Farmers receive early payments, field drainage underway, experts sent in
Post-disaster recovery and reconstruction work is proceeding well in Wuchang, Heilongjiang province, minimizing the impact of the recent flooding, especially on local farmers' livelihoods, according to senior officials.
Vice-Premier Liu Guozhong outlined the work that needed to be done when he made a research trip to Wuchang on Sunday and Monday.
"It is necessary to organize water drainage in affected fields as soon as possible, send experts to guide farmers to carry out scientific production and self-recovery, and strive to reduce disaster losses," Liu said.
"It is also necessary to promptly repair damaged farmland, water conservancy and other infrastructure to ensure faster recovery of agricultural production."

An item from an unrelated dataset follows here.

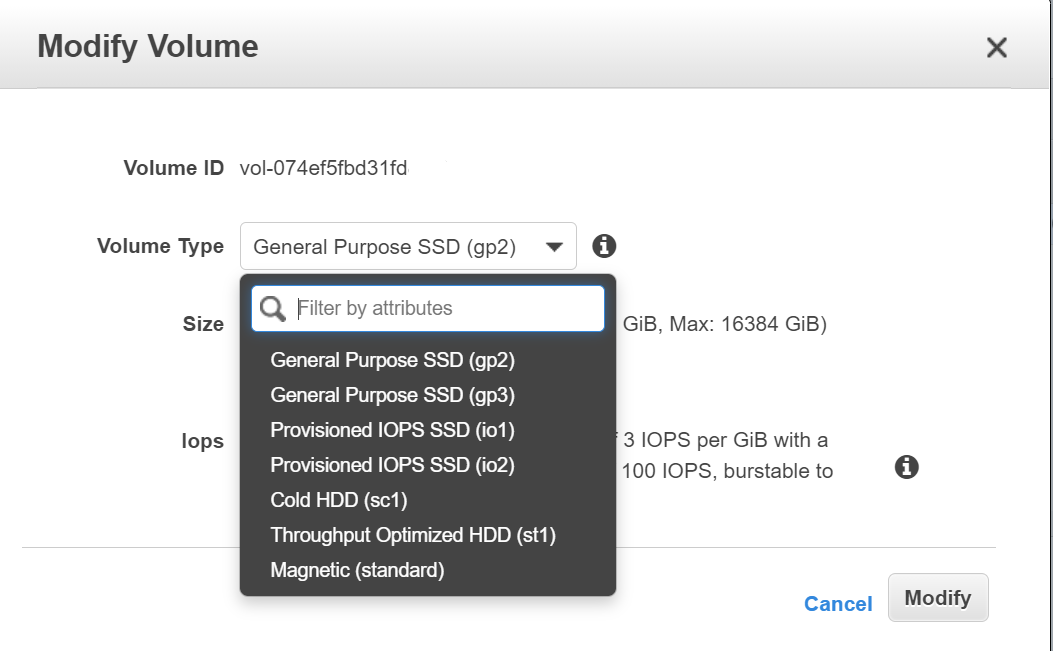Click the Iops field label
Viewport: 1053px width, 651px height.
[x=202, y=441]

Liu urged local governments to disperse agricultural disaster relief funds as soon as possible, settle insurance claims in a timely way, optimize credit services, and provide targeted help and support for affected business entities and farmers.

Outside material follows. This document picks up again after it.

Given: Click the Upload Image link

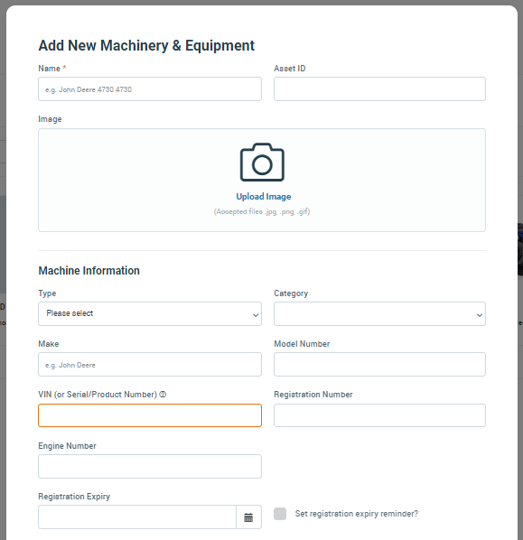Looking at the screenshot, I should pyautogui.click(x=263, y=197).
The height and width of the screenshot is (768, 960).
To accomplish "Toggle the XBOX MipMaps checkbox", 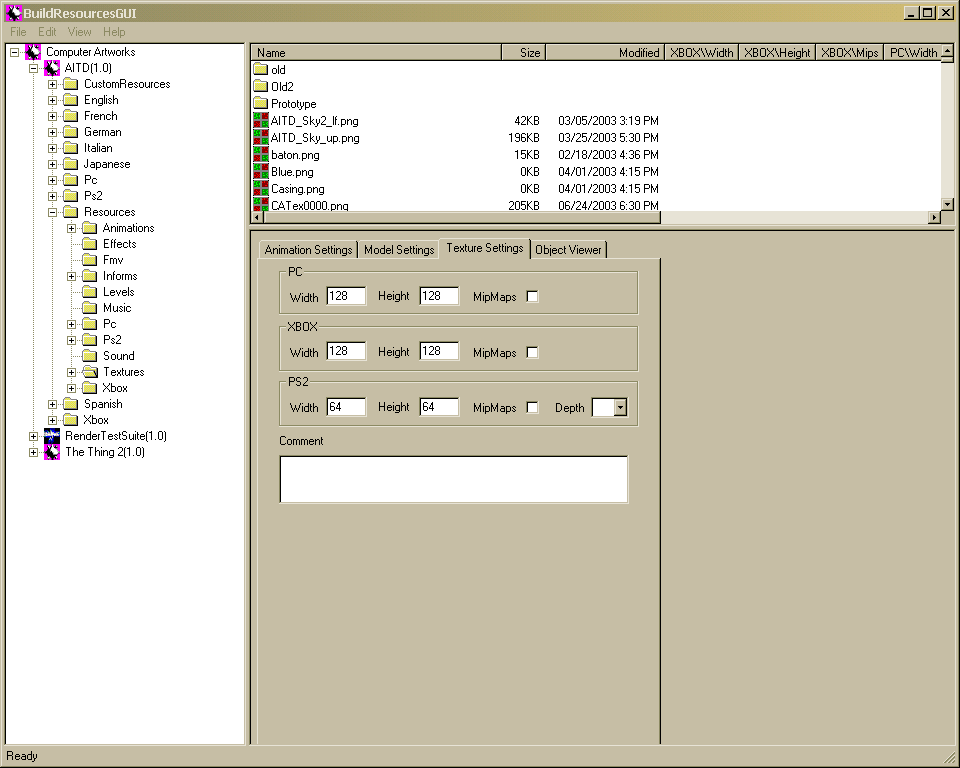I will pyautogui.click(x=532, y=352).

Lying in the lower reaches of the Songhua River in the south of Heilongjiang, Wuchang, a county-level city in Harbin, was hard-hit by the floods.
According to statistics provided by the city's agricultural and rural department, Wuchang has over 168,660 hectares of arable land used for growing rice, of which around 66,660 hectares have been affected by the flooding to different degrees. That is equivalent to almost 40 percent of the city's arable land.
Wuchang rice is famous for its unique flavor and texture, and is grown in fertile black soil. The province's large temperature variances between day and night help produce rice that is high in starch and low in moisture, resulting in a firm, chewy texture.
Wuchang's rice yield was 700,000 metric tons last year.
"The flooded area is mainly located in low-lying land on the riversides," Wang Shouxin, director of Wuchang Agriculture and Rural Affairs Bureau told state broadcaster China Central Television on Sunday. "Most of the high-yield paddy land is not seriously affected," he said, adding that there were no specific statistics yet on production reduction and failure.
In recent days, local governments have organized the draining of water from flooded fields. As of Monday, drainage work on 28,000 hectares of land had been completed.
In seriously affected areas, farmers are spraying foliar fertilizer to accelerate crop growth and increase grain weight. A technical assistance group has been dispatched to affected areas to give guidance on the resumption of production.
About 70 percent of the arable land in Wuchang has agricultural insurance, and insurance companies are currently assessing the impact of the disaster and registering claims.
"We will immediately make an emergency prepayment plan, which means that for large losses of land, we will make a partial payment in advance to the farmers," said Yang Guanghui, manager of the Wuchang branch of China Pacific Property Insurance. "We will make sure that the compensation is paid quickly."
Last year, Heilongjiang saw a grain harvest of 77.63 million tons, accounting for 11.3 percent of the national yield, according to National Bureau of Statistics data.
Although the province has been affected by heavy rainfall recently, very few low-lying plots of Beidahuang Agricultural Reclamation Group have been affected, Heilongjiang's Agriculture and Rural Affairs Department said on Monday.
After the flood, experts inspected the group's seedlings and found the three main crops — rice, corn and soybean — are growing normally, with good harvest conditions.
The company has nearly 3.1 million hectares of arable land, including 1.53 million hectares for growing rice.
"Before the arrival of the heavy rainfall, we had dredged canals, bridges and culverts in the farmland in advance, reduced the storage capacity of the reservoirs and prepared sufficient materials to ensure an effective response after the disaster," said Liang Daoman, general manager of the agricultural development department of the group.
"The group organized disaster prevention and reduction expert teams to carry out technical guidance in the farmlands.
"Professional workers have been sent to drain water, carry out aviation operations to prevent diseases and pests, and add nutritional elements to promote the normal growth of crops," he said. "We are striving to minimize losses and achieve a bumper harvest."